Так, литературовед Борис Эйхенбаум в своей знаменитой статье «Как сделана „Шинель“ Гоголя» писал, что ключ к теме «Шинели» следует видеть отнюдь не в ее гуманном месте («Я брат твой» «…Один молодой человек, недавно определившийся, который, по примеру других, позволил было себе посмеяться над ним [Башмачкиным], вдруг остановился, как будто пронзенный… <…> И долго потом, среди самых веселых минут, представлялся ему низенький чиновник с лысинкою на лбу, с своими проникающими словами: „Оставьте меня, зачем вы меня обижаете?“ — и в этих проникающих словах звенели другие слова: „Я брат твой“» (Николай Гоголь, «Шинель»).), не в идее сочувствия маленькому человеку, а в той игре разными стилевыми регистрами — патетическим, ироническим, реалистическим, сентиментальным и так далее, — которая и делает «Шинель» таким шедевром словесности. Пассаж «Я брат твой» — лишь одна из вариаций на эту тему (как выражаются формалисты — доминанту). А формалисты вообще считали, что в литературе важны именно не предметные темы (назовем их темами первого рода), а сугубо формальные (назовем их темами второго рода).

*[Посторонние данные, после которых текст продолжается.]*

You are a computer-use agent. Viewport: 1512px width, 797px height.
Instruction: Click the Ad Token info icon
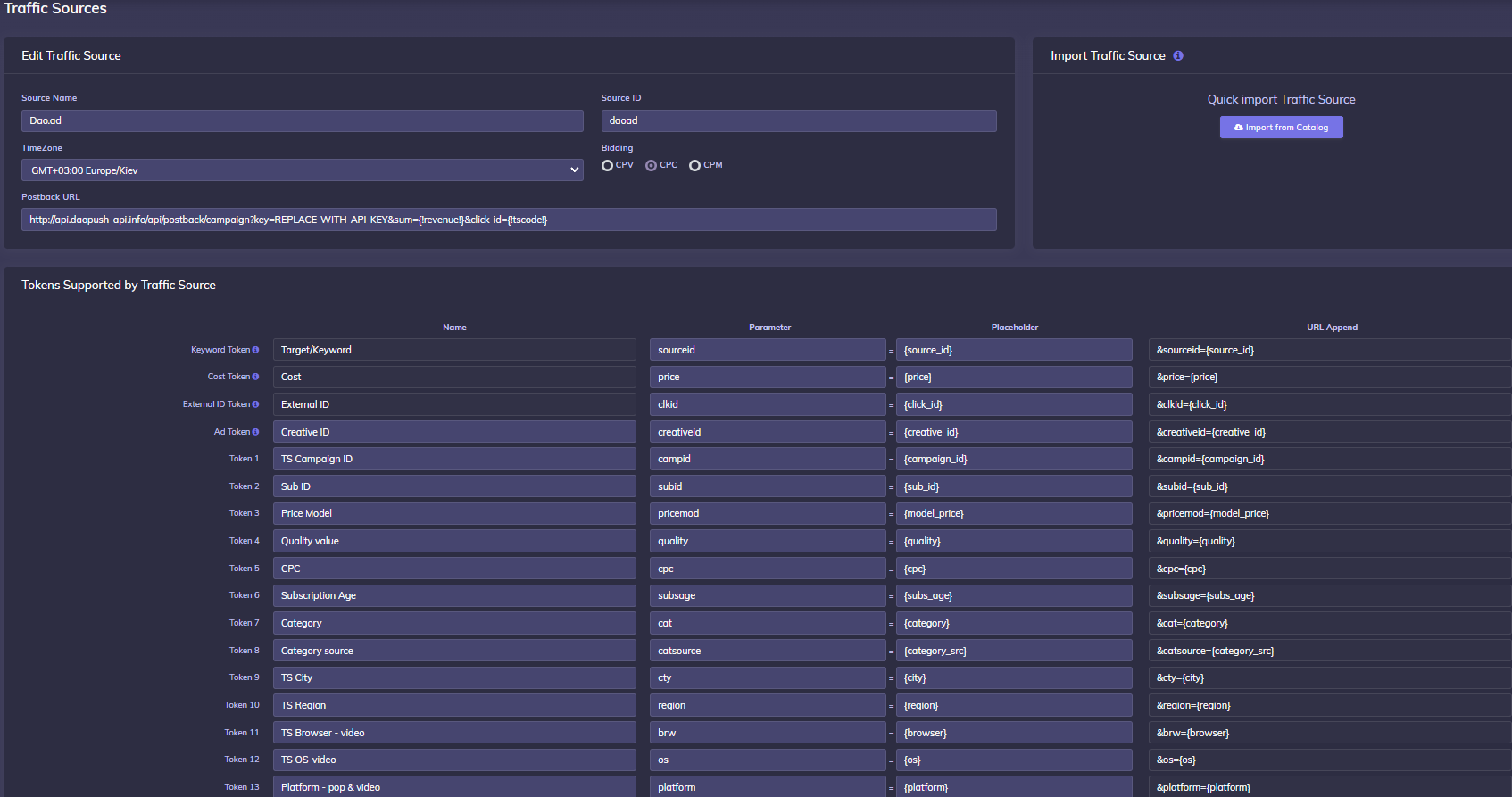pos(255,432)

Какого рода темы важнее в тексте — конкретный вопрос каждого разбора, часто очень трудный. Для «Шинели» предлагались и другие убедительные интерпретации, вполне предметные, в частности фрейдистские. Но общая теоретическая мораль состоит, пожалуй, в том, что темы первого и второго рода обычно сосуществуют в произведении и, главное, интересно взаимодействуют друг с другом. Так, в «Шинели» двойственное отношение автора к маленькому человеку Акакию Акакиевичу, который и жалок, и человечен, и осмеивается, и вызывает сочувствие, закономерно соотносится именно с той игрой разными стилевыми регистрами, которую одну только предпочитает видеть формалист Эйхенбаум. Зато в «Носе» Гоголя над многими сходными с «Шинелью» предметными темами явно доминирует стилистическая игра, в частности пародийная стилизация под немецкого романтика Гофмана. Недаром в конце рассказчик задается вопросом сугубо второго рода: зачем авторы берут такие странные сюжеты — то есть бессмысленные в смысле тем первого рода?
Упомянув о пародировании Гофмана, мы, в сущности, заговорили о темах третьего рода — интертекстуальных, тесно примыкающих к стилистическим темам второго рода. Собственно, интертекстуальна в широком смысле и самая ориентация на готовые стилистические формы (сентиментальные, иронические) и на жанры, например жанр сонета, как в случае Ходасевича. Но пока речь идет просто об общих языковых и риторических предпочтениях автора, стоит говорить о темах второго рода, оставляя для тем третьего рода, интертекстуальных, явные авторские установки на апроприацию или подрыв тем, мотивов и стилей других авторов и школ. Вообще же следует всегда иметь в виду неизбежную пограничность и переплетение тем всех трех родов.